Monsieur le Président, l’heure du devoir, pas des récompenses (Par Elhadj Aziz Bah)
La victoire de Mamadi Doumbouya à l’élection présidentielle du 28 décembre 2025 n’a surpris personne. Elle consacre un rapport de forces établi depuis la transition et entérine, aux yeux de l’État comme de la communauté internationale, l’ouverture d’un nouveau cycle politique en Guinée. Mais l’essentiel n’est plus dans la victoire. Il est désormais dans l’usage du pouvoir, dans la nature des choix à venir et dans la hauteur de vue que réclame l’Histoire.
Un mandat présidentiel n’est pas une prime de fin de transition. Il n’est ni un dû, ni une récompense distribuée à ceux qui ont attendu, applaudi ou manœuvré. Gouverner n’est pas solder des fidélités, recycler des loyautés ou bâtir un sommet d’État fondé sur le clientélisme. La Guinée a trop souffert de ces pratiques pour s’en accommoder une fois de plus. Elle a payé cher les compromis de convenance, les promotions par proximité et les silences achetés.
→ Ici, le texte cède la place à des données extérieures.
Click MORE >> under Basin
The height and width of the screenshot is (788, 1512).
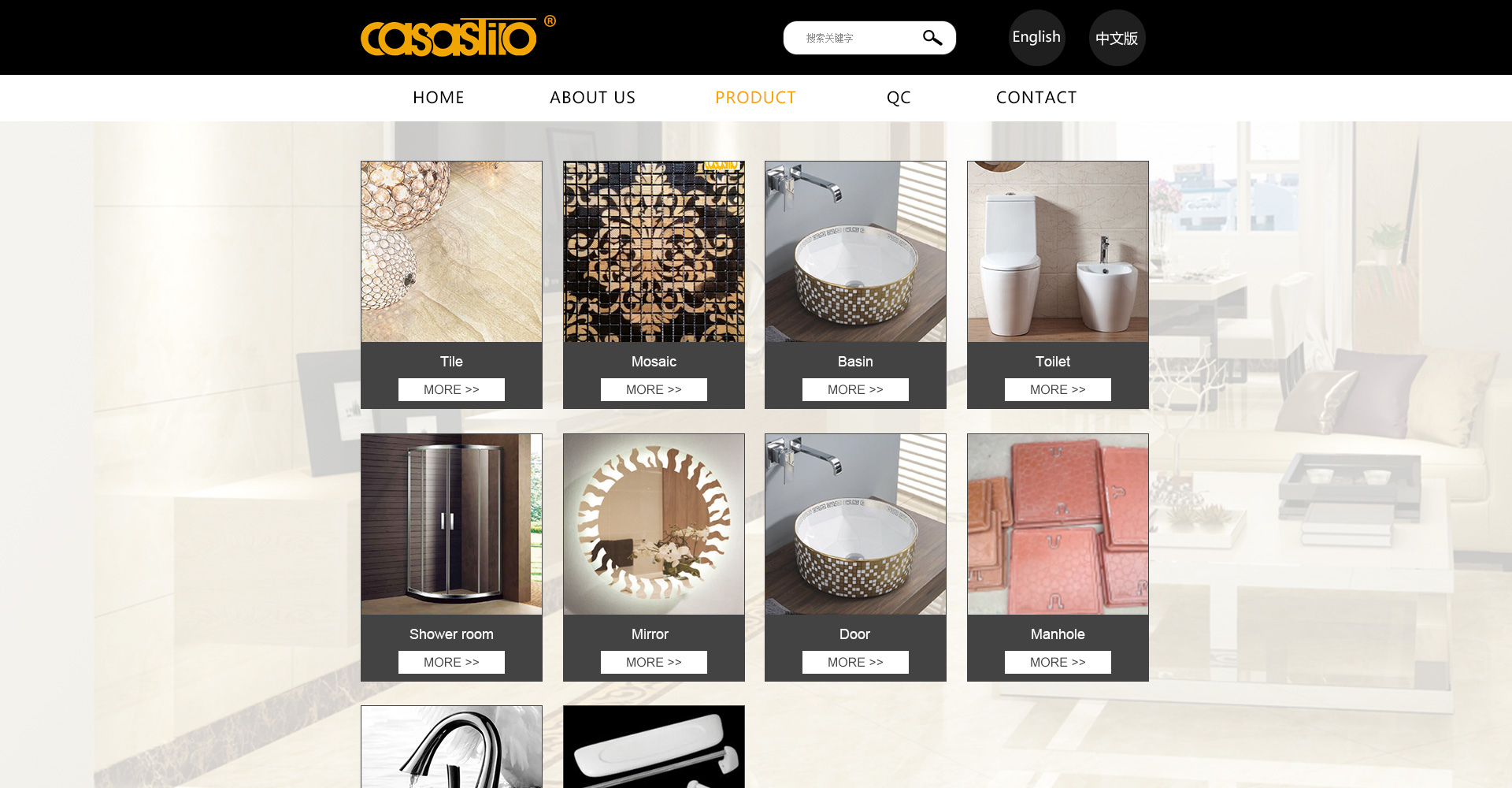click(855, 389)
Le pays a besoin d’un nouveau départ. Un vrai. Un départ qui rompe clairement avec la confusion entre l’État et les intérêts, entre la fonction et la personne, entre le pouvoir et la dette politique. La Guinée n’attend pas des gestes symboliques ou des discours rassurants. Elle attend une architecture claire de l’action publique, une lisibilité des priorités nationales et une discipline rigoureuse dans la conduite de l’État.
Le patriotisme, aujourd’hui, ne se proclame pas. Il s’éprouve dans les nominations, dans les arbitrages budgétaires, dans la capacité à dire non aux pressions, même proches, même bruyantes. Gouverner par patriotisme, c’est choisir la compétence avant l’allégeance, l’expérience avant l’émotion, la mission avant l’ambition personnelle. C’est comprendre que l’État n’est pas un refuge pour amis politiques, mais un instrument au service de millions de Guinéens qui attendent des résultats concrets.
La Guinée ne manque pas de talents. Elle manque de clarté dans leur mobilisation. Le moment exige des femmes et des hommes aguerris, capables de penser le long terme, de gérer la complexité et d’assumer l’impopularité lorsque l’intérêt général l’impose. Le noviciat au sommet de l’État coûte cher. Il se paie en improvisations, en revirements et en occasions manquées. Le pays ne peut plus se permettre des apprentissages coûteux sous couvert de loyauté.
Les émotions n’ont pas leur place dans la conduite stratégique d’une nation. L’euphorie de la victoire est légitime, mais elle doit être brève. Très brève. Car les urgences sont nombreuses : cohésion nationale fragilisée, économie sous pression, attentes sociales élevées, institutions à reconstruire dans la crédibilité. Chaque décision comptera. Chaque erreur sera amplifiée. Chaque complaisance sera retenue.
Quant aux opportunistes, ils rôdent toujours autour du pouvoir neuf. Ils changent de langage, de conviction et de drapeau avec une facilité déconcertante. Ils promettent stabilité mais sèment la confusion. Ils applaudissent aujourd’hui ce qu’ils saboteront demain. Les reconnaître et les tenir à distance est un acte de gouvernance, pas de méfiance.
Monsieur le Président, l’Histoire guinéenne est sévère avec les rendez-vous manqués. Elle l’est aussi avec les dirigeants qui confondent autorité et popularité, contrôle et leadership. Vous avez désormais un mandat. Il vous oblige. Il vous dépasse. Il vous jugera non sur la force du pouvoir conquis, mais sur la qualité du pays laissé.
« Le pouvoir n’élève que ceux qui s’élèvent au niveau de leurs responsabilités » nous rappelle la sagesse chinoise. La Guinée attend moins des récompenses que des réformes, moins des équilibres politiques que des résultats durables. C’est à cette hauteur, et à cette seule hauteur, que s’écrivent les vrais nouveaux départs.
A bon entendeur salut ! D’ici-là, merci de contribuer au débat.
Elhadj Aziz Bah
Note de l’auteur : Acceptons la pluralité d’idées. Pas d’injures, et rien que d’arguments.